Along with the ultimatum, Saudi Arabia is also offering companies that set up regional headquarters in Riyadh zero corporate tax for 50 years, a waiver on mandatory quotes to employ Saudis for at least 10 years and potential favouring in government entities’ tenders and contracts, according to a brochure by Invest Saudi, the country’s investment brand overseen by the Ministry of Investment.
They would get relocation services, faster license issuance and eased rules for work permits for spouses, it showed.
Some sectors would also be exempt from the decision to link state contracts to setting up regional headquarters, according to Jadaan. Detailed regulations will be issued before the end of 2021.
WORKAROUNDS
Saudi Prince Mohammed has recently pushed through social and economic reforms as part of plans to modernise the Muslim kingdom and attract foreign investment to help diversify the economy away from oil.
He has said he wants Riyadh to become a global city by 2030.
But projects such as the King Abdullah Financial District, planned since 2006 to house banks across an area roughly four times the size of London’s Canary Wharf, have yet to take off and attempts to lure foreign capital outside the energy sector have faltered in recent years amid political controversy, an opaque legal system and the coronavirus pandemic.

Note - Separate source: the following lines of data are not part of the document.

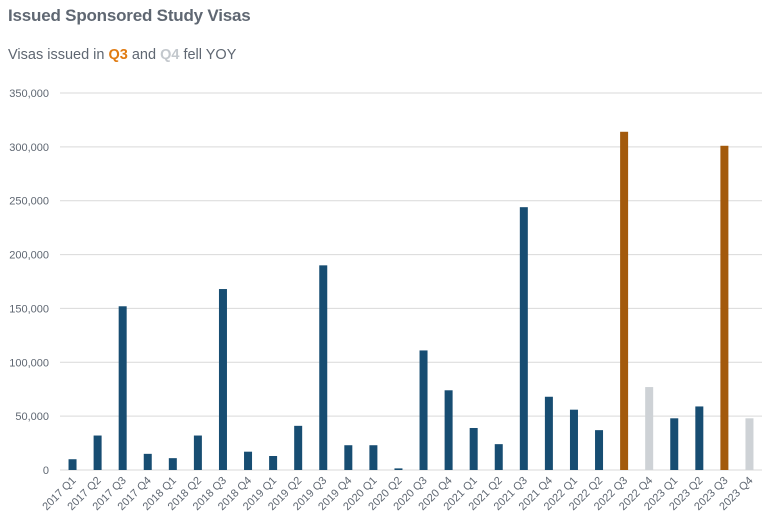  Describe the element at coordinates (46, 471) in the screenshot. I see `y-tick-label: 0` at that location.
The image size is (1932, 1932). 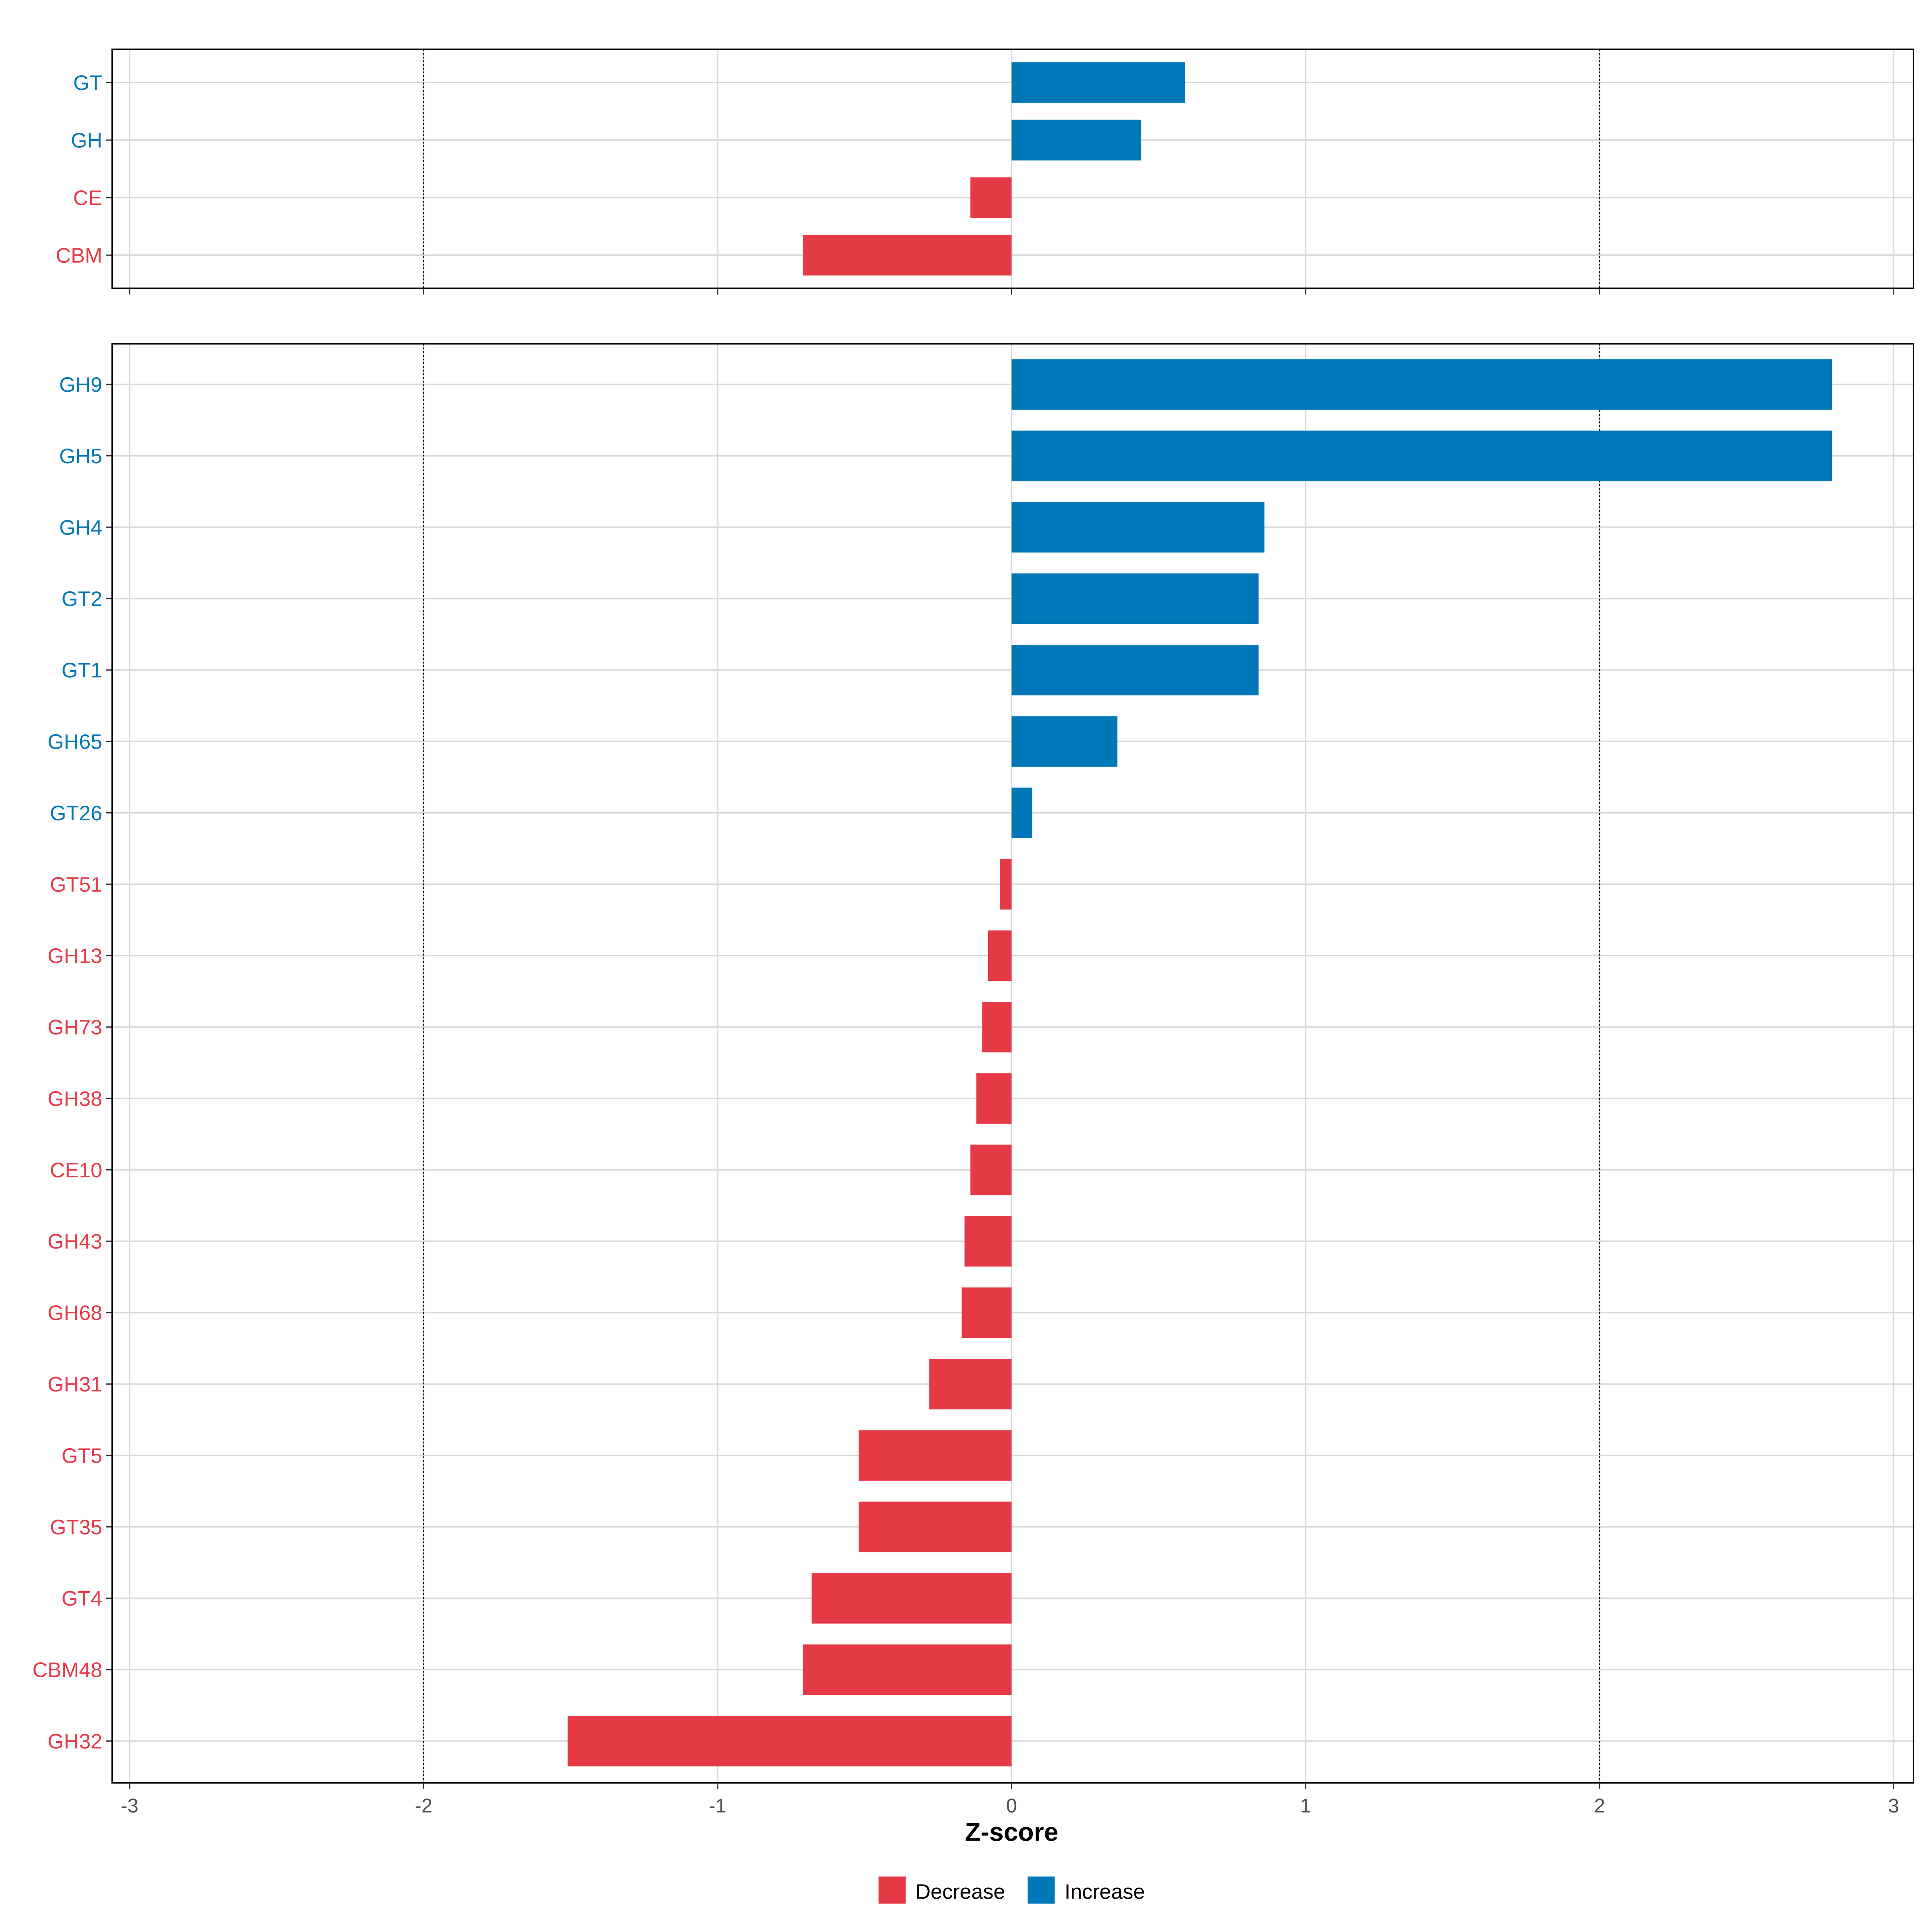 I want to click on bar-gt35, so click(x=936, y=1526).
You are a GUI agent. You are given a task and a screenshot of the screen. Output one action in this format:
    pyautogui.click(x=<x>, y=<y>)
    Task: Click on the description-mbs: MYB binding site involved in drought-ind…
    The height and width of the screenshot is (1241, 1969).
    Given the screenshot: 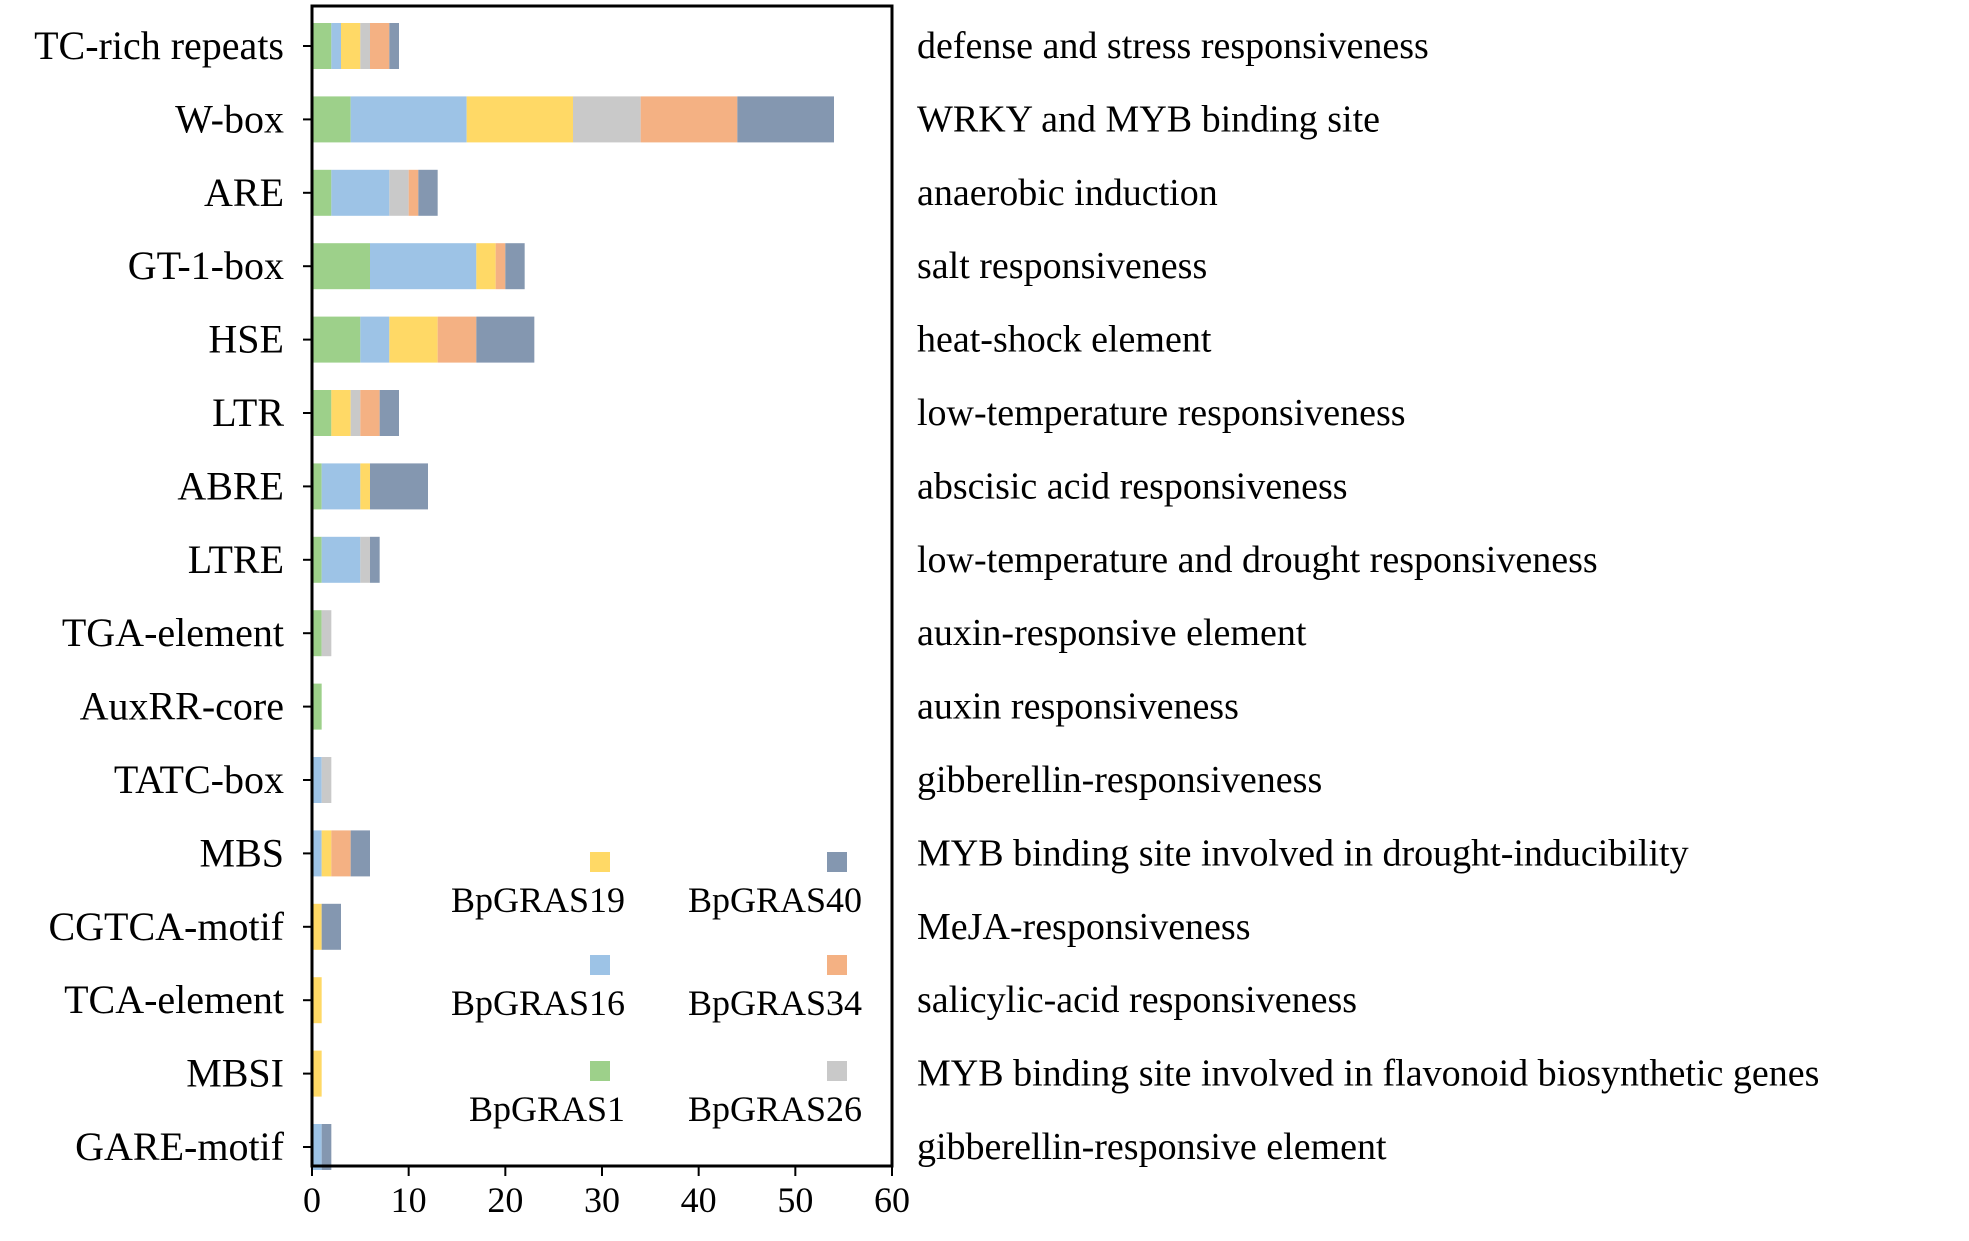 What is the action you would take?
    pyautogui.click(x=1303, y=853)
    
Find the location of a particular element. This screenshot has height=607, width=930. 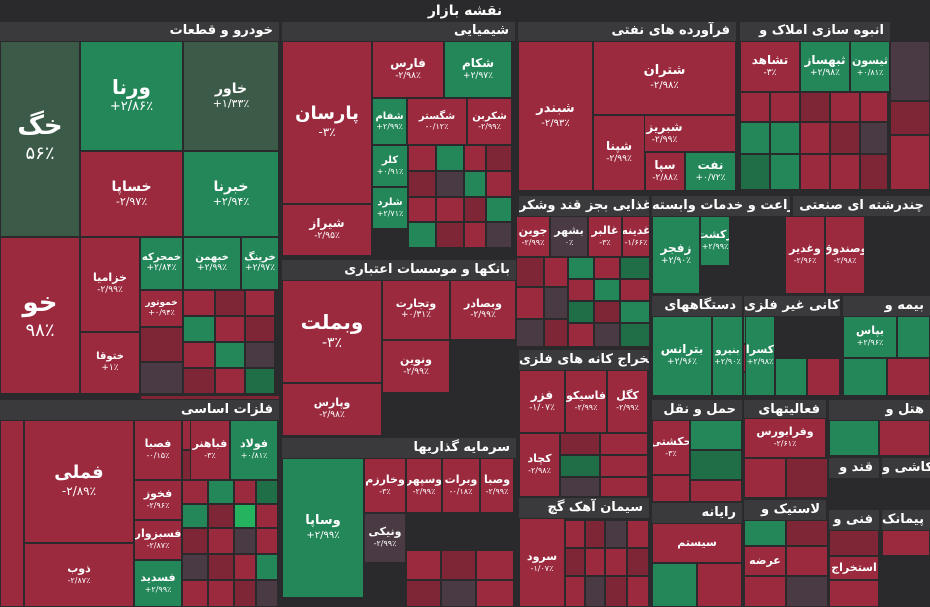

ticker-tile: خمحرکه +۲/۸۴٪ is located at coordinates (162, 264).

The UAE has spent years attracting businesses and shifting to Riyadh after decades in Dubai would be difficult, bankers told Reuters.
One said some financial institutions with offices in Saudi Arabia could rename them as regional headquarters while maintaining a presence in Dubai. “The amount of business that’s generated from the government needs to be justified,” the banker said. “For an investment bank, there’s no revenue to justify the move.”
Karen Young, a resident scholar at the American Enterprise Institute, told Reuters the Saudi move could encourage “workarounds that defeat the purpose and don’t create growth.”
Franklin Templeton, which has offices in the UAE and in Turkey, said it was awaiting more details on Riyadh’s proposed rules.
“With further information on the new regulations planned to be issued this year, we will be monitoring this closely to evaluate our approach,” the investment firm said. Foreign banks such as HSBC, JPMorgan and Citigroup, which are based in the Dubai International Financial Centre (DIFC), declined to comment.
For technology companies bidding for business as Prince Mohammed pushes on with plans for a $500 billion business zone on the Red Sea, however, an office in Riyadh may make strategic sense.
“Expanding in Saudi Arabia is a way to advance a company’s chess pieces in the Middle East: it’s strategy,” said Sam Blatteis, a former head of government relations at Google for the Gulf and CEO of The MENA Catalysts, a consultancy.